Entrustet Secures Your Accounts After Death with Legal Backing [Deathhacker]

By Kevin Purdy, LifehackerApril 26, 2010 at 06:00AM

Entrustet Secures Your Accounts After Death with Legal BackingThe fate of your house, car, and Action Comics collection after your death can be planned for in legal documents. Your Gmail and Facebook accounts? That’s a bit murky. New legacy service Entrustet aims to help create legally sound post-mortem password vaults.
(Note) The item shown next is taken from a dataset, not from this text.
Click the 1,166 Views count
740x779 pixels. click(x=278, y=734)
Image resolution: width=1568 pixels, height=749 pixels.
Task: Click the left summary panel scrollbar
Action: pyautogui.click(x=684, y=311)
Entrustet offers a free account that lets you set up three unlimited password-protected accounts to be transferred over to a trust person upon your passing. How does it know when you’re gone? You assign a trusted person to be your Digital Executor, who will notify Entrustet and then provide a death certificate scan to activate the password conveyance upon your death. You can also assign your estate attorney to execute your Entrustet transfer upon your death, and the site offers up a few attorneys officially on board with Entrustet—though we imagine any savvy attorney can be conscripted for the duty. Additional security and ease-of-use features (for the executor and recipients, at least) are included with paid plans.

It’s a bit like previously mentioned Legacy Locker—it’s a smart idea, but those interested enough in their post-mortem web accounts likely will have their own scheme set up, rather than pay for Entrustet’s extra accounts and features. Still, there are other features to come, like an Account Incinerator, that you might find convenient when you’re not exactly in a position to fine-tune things.